» **Data for the task**
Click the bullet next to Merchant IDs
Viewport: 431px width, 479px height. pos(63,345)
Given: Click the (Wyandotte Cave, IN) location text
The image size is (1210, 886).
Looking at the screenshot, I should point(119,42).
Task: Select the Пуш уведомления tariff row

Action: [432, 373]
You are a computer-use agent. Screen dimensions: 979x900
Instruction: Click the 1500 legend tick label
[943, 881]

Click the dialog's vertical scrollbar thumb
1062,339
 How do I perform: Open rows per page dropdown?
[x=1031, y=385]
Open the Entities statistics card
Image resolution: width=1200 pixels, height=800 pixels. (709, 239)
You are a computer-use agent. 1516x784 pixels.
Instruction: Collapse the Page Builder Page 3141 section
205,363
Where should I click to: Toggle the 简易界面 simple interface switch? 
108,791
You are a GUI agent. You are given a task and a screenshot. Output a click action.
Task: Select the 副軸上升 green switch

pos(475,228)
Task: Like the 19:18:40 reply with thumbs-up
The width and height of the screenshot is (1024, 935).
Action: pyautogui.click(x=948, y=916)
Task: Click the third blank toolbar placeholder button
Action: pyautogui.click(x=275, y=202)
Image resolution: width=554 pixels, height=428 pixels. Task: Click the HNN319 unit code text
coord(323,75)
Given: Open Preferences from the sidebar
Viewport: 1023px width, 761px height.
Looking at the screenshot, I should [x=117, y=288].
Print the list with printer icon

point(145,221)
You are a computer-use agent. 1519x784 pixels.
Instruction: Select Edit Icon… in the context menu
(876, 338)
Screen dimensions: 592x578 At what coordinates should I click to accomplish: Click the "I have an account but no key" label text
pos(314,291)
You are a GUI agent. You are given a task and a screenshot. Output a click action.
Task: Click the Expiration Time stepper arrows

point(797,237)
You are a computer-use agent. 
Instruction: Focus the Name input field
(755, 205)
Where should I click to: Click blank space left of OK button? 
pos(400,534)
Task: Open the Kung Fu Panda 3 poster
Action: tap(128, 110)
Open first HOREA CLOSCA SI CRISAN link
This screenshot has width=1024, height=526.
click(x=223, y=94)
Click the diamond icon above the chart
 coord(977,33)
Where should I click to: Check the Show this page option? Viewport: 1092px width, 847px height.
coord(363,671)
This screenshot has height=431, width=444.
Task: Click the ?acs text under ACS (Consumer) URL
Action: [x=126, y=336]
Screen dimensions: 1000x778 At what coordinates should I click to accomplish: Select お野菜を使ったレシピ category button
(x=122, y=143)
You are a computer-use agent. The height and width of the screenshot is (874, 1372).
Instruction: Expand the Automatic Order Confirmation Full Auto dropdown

» **Description of the task**
Output the listing exactly.

» **Answer to this task**
Click the bullet next to Merchant IDs
Viewport: 431px width, 479px height. pos(63,345)
Given: Click the (Wyandotte Cave, IN) location text
The image size is (1210, 886).
Looking at the screenshot, I should point(119,42).
Task: Select the Пуш уведомления tariff row

Action: [432, 373]
You are a computer-use agent. Screen dimensions: 979x900
Instruction: Click the 1500 legend tick label
[943, 881]

Click the dialog's vertical scrollbar thumb
1062,339
 How do I perform: Open rows per page dropdown?
[x=1031, y=385]
Open the Entities statistics card
Image resolution: width=1200 pixels, height=800 pixels. (709, 239)
You are a computer-use agent. 1516x784 pixels.
Instruction: Collapse the Page Builder Page 3141 section
205,363
Where should I click to: Toggle the 简易界面 simple interface switch? 
108,791
You are a GUI agent. You are given a task and a screenshot. Output a click action.
Task: Select the 副軸上升 green switch

pos(475,228)
Task: Like the 19:18:40 reply with thumbs-up
The width and height of the screenshot is (1024, 935).
Action: pyautogui.click(x=948, y=916)
Task: Click the third blank toolbar placeholder button
Action: pyautogui.click(x=275, y=202)
Image resolution: width=554 pixels, height=428 pixels. Task: Click the HNN319 unit code text
coord(323,75)
Given: Open Preferences from the sidebar
Viewport: 1023px width, 761px height.
Looking at the screenshot, I should [x=117, y=288].
Print the list with printer icon

point(145,221)
You are a computer-use agent. 1519x784 pixels.
Instruction: Select Edit Icon… in the context menu
(876, 338)
Screen dimensions: 592x578 At what coordinates should I click to accomplish: Click the "I have an account but no key" label text
pos(314,291)
You are a GUI agent. You are given a task and a screenshot. Output a click action.
Task: Click the Expiration Time stepper arrows

point(797,237)
You are a computer-use agent. 
Instruction: Focus the Name input field
(755, 205)
Where should I click to: Click blank space left of OK button? 
pos(400,534)
Task: Open the Kung Fu Panda 3 poster
Action: tap(128, 110)
Open first HOREA CLOSCA SI CRISAN link
This screenshot has width=1024, height=526.
click(x=223, y=94)
Click the diamond icon above the chart
 coord(977,33)
Where should I click to: Check the Show this page option? Viewport: 1092px width, 847px height.
coord(363,671)
This screenshot has height=431, width=444.
Task: Click the ?acs text under ACS (Consumer) URL
Action: [x=126, y=336]
Screen dimensions: 1000x778 At what coordinates should I click to accomplish: Select お野菜を使ったレシピ category button
(x=122, y=143)
You are a computer-use agent. The height and width of the screenshot is (874, 1372).
Instruction: Expand the Automatic Order Confirmation Full Auto dropdown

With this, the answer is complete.